For some reason, AntennaPod refuses to send cookies with any request besides the initial login request. In my logs, I see AntennaPod sending a request to the login endpoint, and my server replies with a set-cookie header containing a session id. However, this cookie is not passed to the following list devices request.
Even stranger, when I then hit the login button again, AntennaPod does send the cookie, but only to the login endpoint! This shows that AntennaPod does indeed receive the cookie, but doesn’t use it for any other requests.

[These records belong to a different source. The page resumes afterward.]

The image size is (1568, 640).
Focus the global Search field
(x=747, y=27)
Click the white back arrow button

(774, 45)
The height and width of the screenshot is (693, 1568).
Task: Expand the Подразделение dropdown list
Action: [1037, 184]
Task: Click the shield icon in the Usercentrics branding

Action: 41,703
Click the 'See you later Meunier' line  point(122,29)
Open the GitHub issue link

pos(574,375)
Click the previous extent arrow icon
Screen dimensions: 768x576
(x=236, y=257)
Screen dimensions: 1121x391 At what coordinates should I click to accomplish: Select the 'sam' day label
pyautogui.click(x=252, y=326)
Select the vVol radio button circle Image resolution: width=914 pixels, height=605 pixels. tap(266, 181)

For reference, this is the structure of my cookies: sessionid=4084451607910564243; HttpOnly; SameSite=Strict; Max-Age=31536000
Any help on this would be much appreciated.
Isn’t that exactly what you tell AntennaPod to do by setting SameSite=Strict?
Sadly no, SameSite refers to the domain sending the cookies to, and the domain remains the same between the two requests.
I’ve tested it with all three values (None, Lax, and Strict) and all three show the same behavior. Other values such as setting the path, or not using HttpOnly, don’t seem to have an effect on the behavior either.
Looking into AntennaPod’s code, I see the cookie jar uses the ACCEPT_ORIGINAL_SERVER policy, but this shouldn’t be a problem I’d think as both requests are communicating with the same domain. Could it be a problem with using an IP address with a non-standard port instead of a domain name? I just find it very strange it refuses to send cookies except for that one path.
Okay, after some more experimentation, I discovered AntennaPod requires the Path field on cookies to be set. Setting Path=/api on the cookie made AntennaPod work as expected! The more ya know, sorry for the unnecessary questions.